Kapolsek Batui, IPTU Rudi Dg. Sumbung, menyampaikan hasil investigasi itu usai mendampingi kegiatan rilis resmi oleh Loka POM dan Dinas Kesehatan di warung bakso Moro Seneng Jabat Batui, Rabu (18/6/2025).
“Hasilnya tertuang dalam surat Dinas Kesehatan Banggai bernomor 400.7.11.4/12.820/Dinkes, yang menyatakan bahwa bahan bakso negatif mengandung daging tikus,” jelas IPTU Rudi.
Isu tak sedap ini mencuat setelah adanya laporan warga terkait dugaan temuan bagian ekor tikus dalam sajian bakso yang dijual oleh RN (50), pemilik warung bakso di Batui. Menindaklanjuti laporan tersebut, tim gabungan dari Dinas Kesehatan, Puskesmas Batui, Loka POM Banggai, serta Polsek Batui langsung melakukan peninjauan dan pengambilan sampel pada Kamis, 12 Juni 2025.
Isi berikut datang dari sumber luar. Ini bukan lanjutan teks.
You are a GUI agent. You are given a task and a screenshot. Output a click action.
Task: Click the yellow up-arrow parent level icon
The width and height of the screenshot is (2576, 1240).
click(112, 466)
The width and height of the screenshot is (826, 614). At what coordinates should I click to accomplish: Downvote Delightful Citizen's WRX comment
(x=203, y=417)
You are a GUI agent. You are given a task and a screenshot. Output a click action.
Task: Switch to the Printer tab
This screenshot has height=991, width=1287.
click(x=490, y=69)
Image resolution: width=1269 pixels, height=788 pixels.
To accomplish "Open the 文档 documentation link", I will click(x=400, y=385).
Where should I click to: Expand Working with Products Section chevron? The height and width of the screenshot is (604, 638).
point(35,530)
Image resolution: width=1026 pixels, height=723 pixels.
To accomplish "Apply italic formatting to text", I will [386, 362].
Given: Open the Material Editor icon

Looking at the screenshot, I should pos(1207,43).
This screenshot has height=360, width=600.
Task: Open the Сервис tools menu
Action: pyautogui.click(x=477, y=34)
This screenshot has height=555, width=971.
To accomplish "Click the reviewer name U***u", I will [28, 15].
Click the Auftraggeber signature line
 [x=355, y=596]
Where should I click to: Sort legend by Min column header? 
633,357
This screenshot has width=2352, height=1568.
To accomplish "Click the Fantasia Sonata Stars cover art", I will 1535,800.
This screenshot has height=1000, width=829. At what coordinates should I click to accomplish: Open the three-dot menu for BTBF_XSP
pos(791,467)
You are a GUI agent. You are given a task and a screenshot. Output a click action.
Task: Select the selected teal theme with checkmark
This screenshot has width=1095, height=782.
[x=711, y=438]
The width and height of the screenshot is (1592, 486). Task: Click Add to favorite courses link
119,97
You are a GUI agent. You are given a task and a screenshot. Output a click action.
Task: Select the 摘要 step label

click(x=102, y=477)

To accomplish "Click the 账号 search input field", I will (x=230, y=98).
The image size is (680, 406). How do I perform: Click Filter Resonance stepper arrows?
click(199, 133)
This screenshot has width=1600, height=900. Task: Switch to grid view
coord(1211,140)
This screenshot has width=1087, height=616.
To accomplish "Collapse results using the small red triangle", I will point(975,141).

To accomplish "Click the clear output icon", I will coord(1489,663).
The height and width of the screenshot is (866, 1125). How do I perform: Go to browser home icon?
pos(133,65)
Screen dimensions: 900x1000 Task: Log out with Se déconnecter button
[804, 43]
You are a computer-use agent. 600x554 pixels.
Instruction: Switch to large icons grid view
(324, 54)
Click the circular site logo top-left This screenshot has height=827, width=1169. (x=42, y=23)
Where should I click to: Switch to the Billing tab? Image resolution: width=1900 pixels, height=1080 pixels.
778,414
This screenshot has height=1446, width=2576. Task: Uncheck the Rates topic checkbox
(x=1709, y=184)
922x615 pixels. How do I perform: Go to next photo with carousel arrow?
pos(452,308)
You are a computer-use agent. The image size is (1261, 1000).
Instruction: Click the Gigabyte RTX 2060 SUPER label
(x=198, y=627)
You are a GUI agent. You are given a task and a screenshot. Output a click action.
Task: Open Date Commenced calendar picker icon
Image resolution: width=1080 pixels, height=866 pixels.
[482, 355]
“Hasil pemeriksaan menunjukkan bahwa bahan yang sempat diduga sebagai daging tikus ternyata adalah kulit sapi yang masih berbulu,” terang Rudi.
Pemeriksaan juga meliputi aspek kebersihan dan sanitasi makanan yang disajikan. Meski tidak ditemukan bahan berbahaya, tim menyarankan perbaikan pada standar hiegene agar kejadian serupa tidak terulang.
Kapolsek pun mengimbau masyarakat untuk tetap tenang dan tidak mudah terprovokasi oleh isu yang belum terbukti kebenarannya.
“Masyarakat jangan takut mengonsumsi bakso. Para pedagang, khususnya UMKM, selama ini sudah berusaha menjaga mutu dan kebersihan produk. Terbukti, warung bakso ini positif menggunakan daging sapi,” tandasnya.